Discussions of revolution in modern progressive political spaces have largely arrived at the same core question: how is revolution done? In Praxis and Revolution, Eva von Redecker reconceptualizes revolutionary action by developing a theory of social transformation. Redecker examines critical theory in order to offer a new perspective on radical change, presenting the idea that revolutions are extended processes rather than singular events. Utilizing various sources, including queer theory, intersectionality, and Frankfurt School works, this book takes a revised materialist approach to revolution. Read this conversation between Eva von Redecker and Lucy Duggan, the book’s translator, on the book’s “dinner party” method of analyzing different theoretical perspectives.

Young Foucault
The Lille Manuscripts on Psychopathology, Phenomenology, and Anthropology, 1952–1955

Elisabetta Basso, translated by Marie Satya McDonough

French philosopher Michel Foucault is best known for his works published in the 1960s and 1970s exploring sexuality, power, societal structure, and modernity. However, recently discovered manuscripts from Foucault’s earlier years as a lecturer at the University of Lille reveal an intellectual pathway toward his 1960s works. Assembling a vast array of archival sources—including manuscripts, reading notes, notes for lectures and conferences, and correspondence—Elisabetta Basso develops a new and deeper understanding of Foucault’s body of work. Both a biography and a theory text, Young Foucault presents a fresh approach for interpreting and examining Michel Foucault’s thought. Read what Marie Satya McDonough says about translating existing works while teaching college students how to write.

Social Appearances
A Philosophy of Display and Privilege

Barbara Carnevali, translated by Zakiya Hanafi

The idea of a dichotomy between a potentially deceptive surface and a deeper truth is deeply ingrained in Western culture. In a contemporary era fixated on self-representation, philosophy has stayed fixated on divisions between the perceived and the authentic. Social Appearances challenges these conventions by offering a fresh perspective on society as an aesthetic phenomenon, arguing that an understanding of appearances is crucial to grasping social dynamics. Drawing from various fields, Barbara Carnevali introduces fresh theoretical and conceptual frameworks to tackle today’s critical challenges. Check out this piece by translator Zakiya Hanafi on the nuances of translating works of philosophy.
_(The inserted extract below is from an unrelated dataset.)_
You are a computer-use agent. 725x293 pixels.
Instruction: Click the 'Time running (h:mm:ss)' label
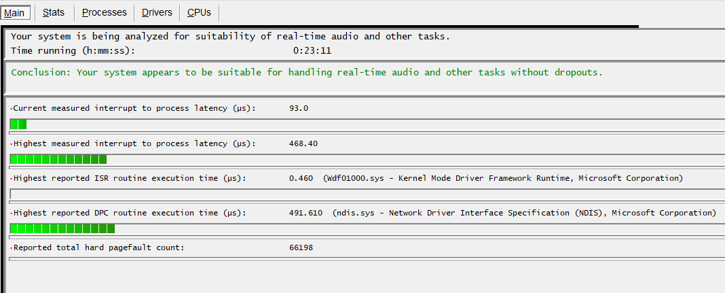tap(73, 50)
In the Shelter of the Pine
A Memoir of Yanagisawa Yoshiyasu and Tokugawa Japan

Ōgimachi Machiko, translated by G. G. Rowley

In the Shelter of the Pine is a memoir written by Ōgimachi Machiko, an eighteenth-century Japanese noblewoman, about Yanagisawa Yoshiyasu, a powerful samurai for whom Machiko served as a concubine. Machiko writes about Yoshiyasu’s position in Tokugawa society, his interactions with the imperial court, his studies and his writing, and the two children they had together. In examining Yoshiyasu’s life, Machiko reveals to the reader her own experience and provides vital knowledge of women’s lives and position in Tokugawa Japan. Inspired by the eleventh-century The Tale of Genji, In the Shelter of the Pine serves as a shining example of early modern Japanese literature written by women—of which there is very little. Read a blog post by translator G. G. Rowley about the lack of celebrated literature by women in Edo-era Japan, a stark contrast to the various works written by Japanese women in the tenth to fourteenth centuries.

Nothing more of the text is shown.